• _INPUT DATA_:

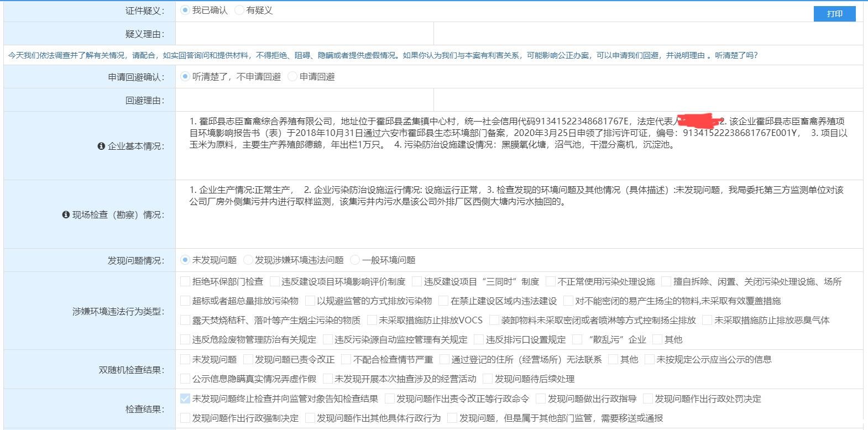Select 我已确认 radio option
Image resolution: width=868 pixels, height=430 pixels.
(x=185, y=11)
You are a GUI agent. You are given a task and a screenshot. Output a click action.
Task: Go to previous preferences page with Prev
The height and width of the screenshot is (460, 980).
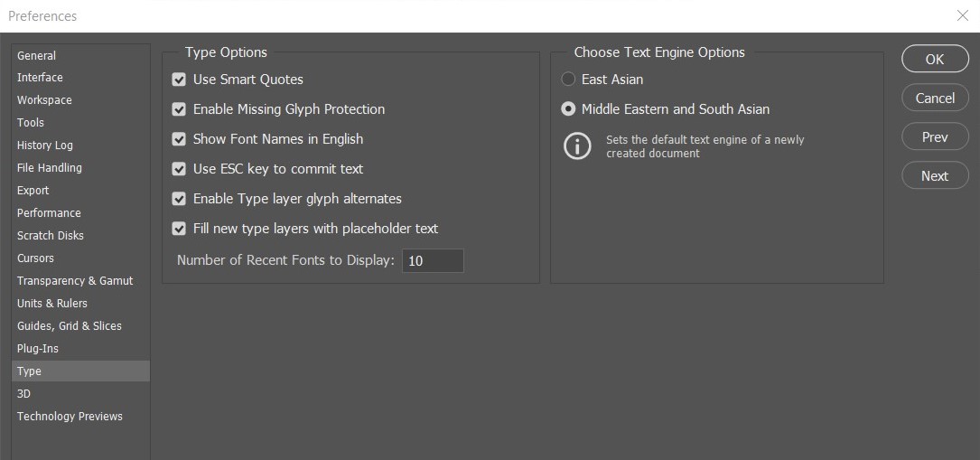click(935, 137)
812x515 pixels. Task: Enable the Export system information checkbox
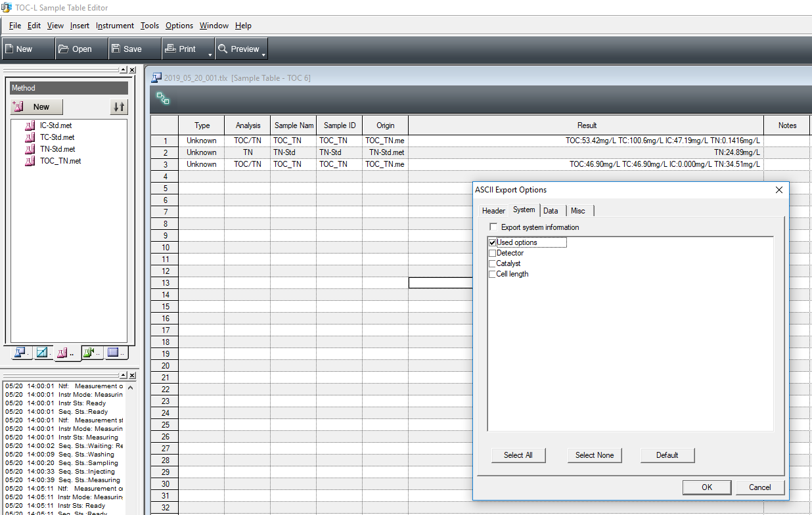[493, 226]
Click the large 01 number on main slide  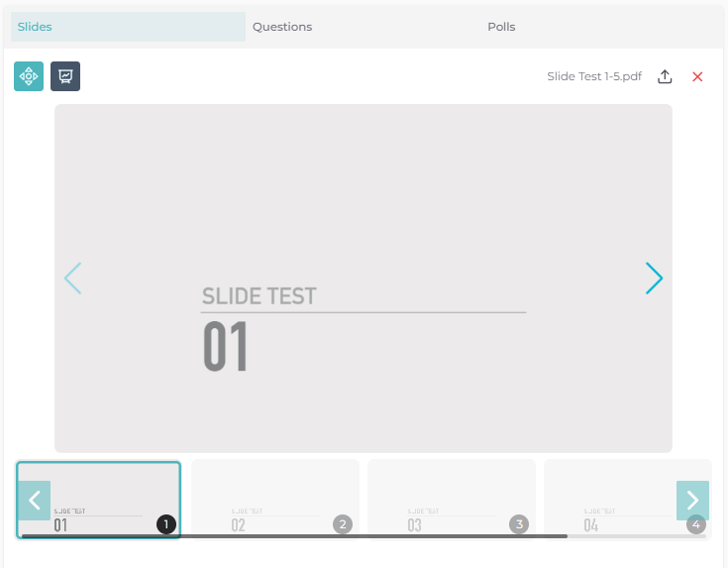226,347
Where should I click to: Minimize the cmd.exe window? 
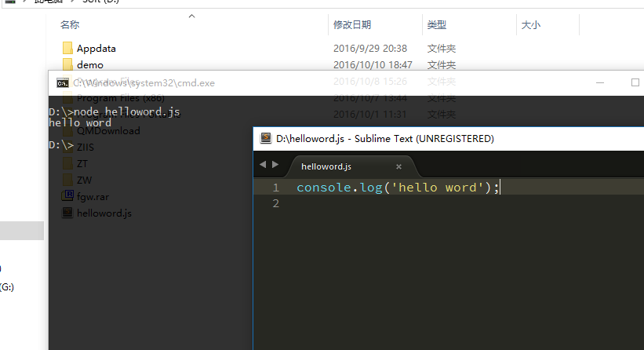(x=599, y=83)
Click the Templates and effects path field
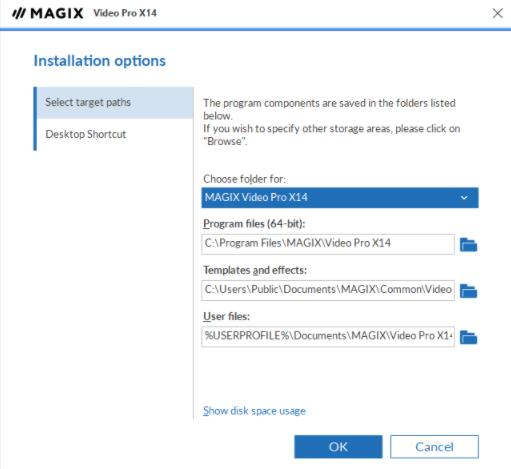Image resolution: width=511 pixels, height=469 pixels. [328, 290]
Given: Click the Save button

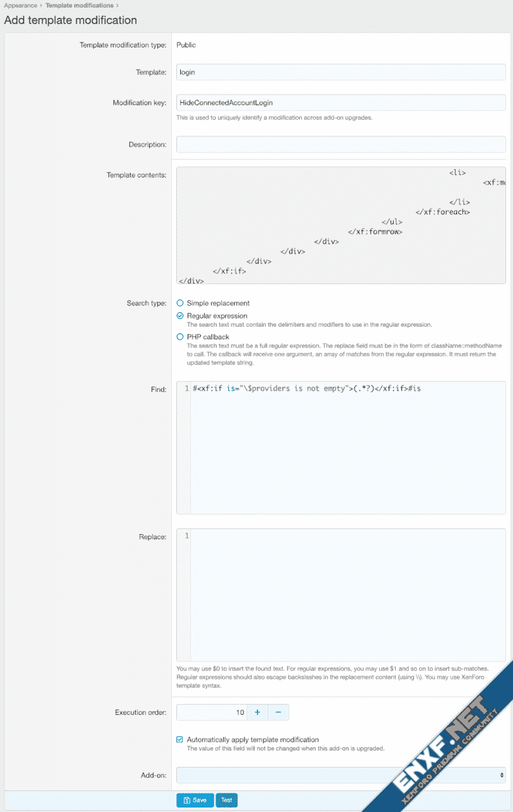Looking at the screenshot, I should point(195,801).
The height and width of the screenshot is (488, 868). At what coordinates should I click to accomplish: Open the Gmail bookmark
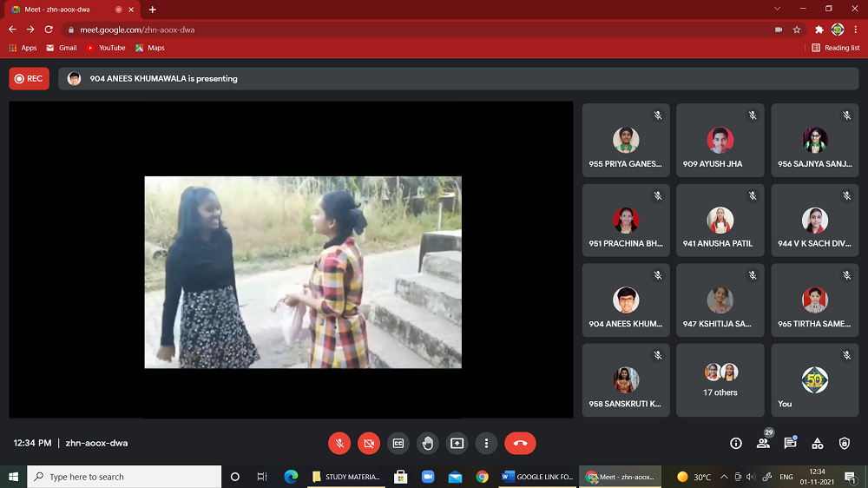pyautogui.click(x=62, y=48)

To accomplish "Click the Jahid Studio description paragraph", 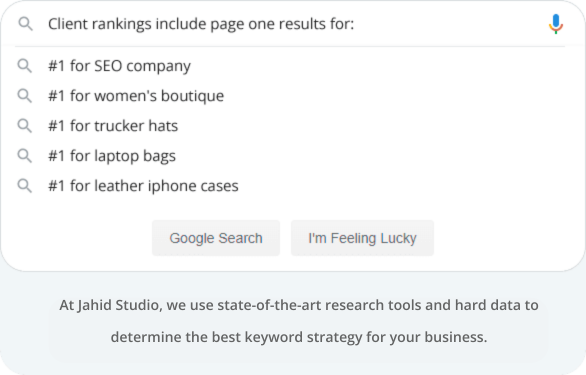I will click(299, 321).
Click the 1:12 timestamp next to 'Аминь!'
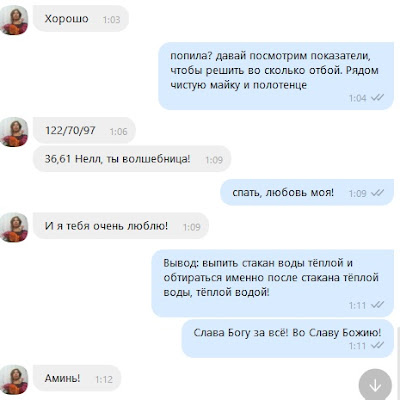The height and width of the screenshot is (400, 400). (x=104, y=379)
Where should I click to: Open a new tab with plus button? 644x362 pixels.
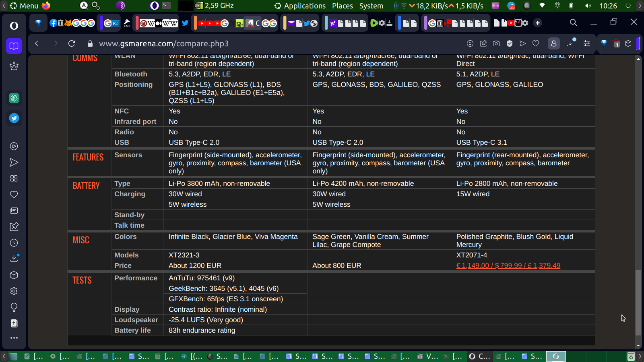pyautogui.click(x=538, y=23)
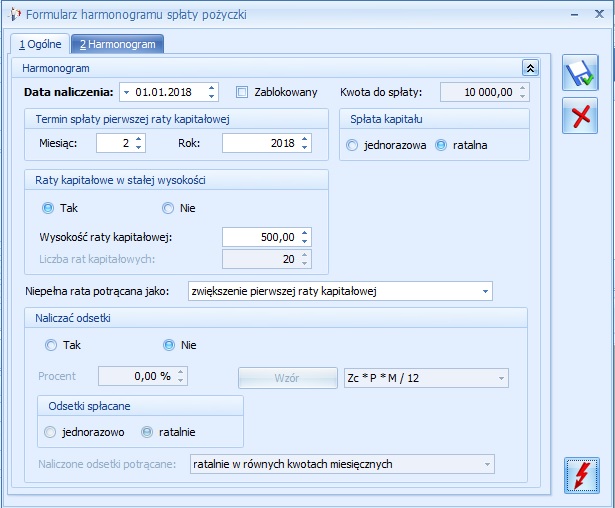Switch to the Ogólne tab

point(40,44)
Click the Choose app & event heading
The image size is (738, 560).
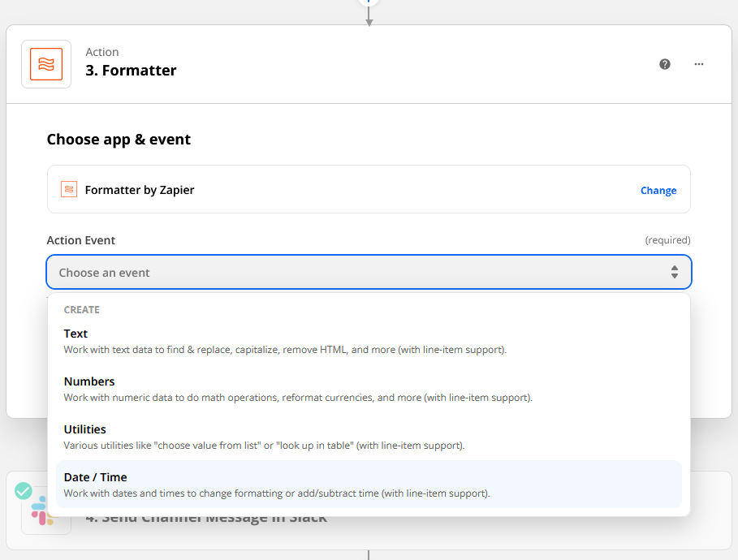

• _WHAT YOU HAVE TO DO_: Write out again the lines from the one with "Click the 1:12 timestamp next to 'Аминь!'" through the end of the records exactly, without any of the pictures.

• _EXERCISE RESPONSE_:
Click the 1:12 timestamp next to 'Аминь!'
The height and width of the screenshot is (400, 400). (x=104, y=379)
Where should I click to: Open a new tab with plus button? 644x362 pixels.
pyautogui.click(x=538, y=23)
Switch to the Ogólne tab

point(40,44)
Click the Choose app & event heading
The image size is (738, 560).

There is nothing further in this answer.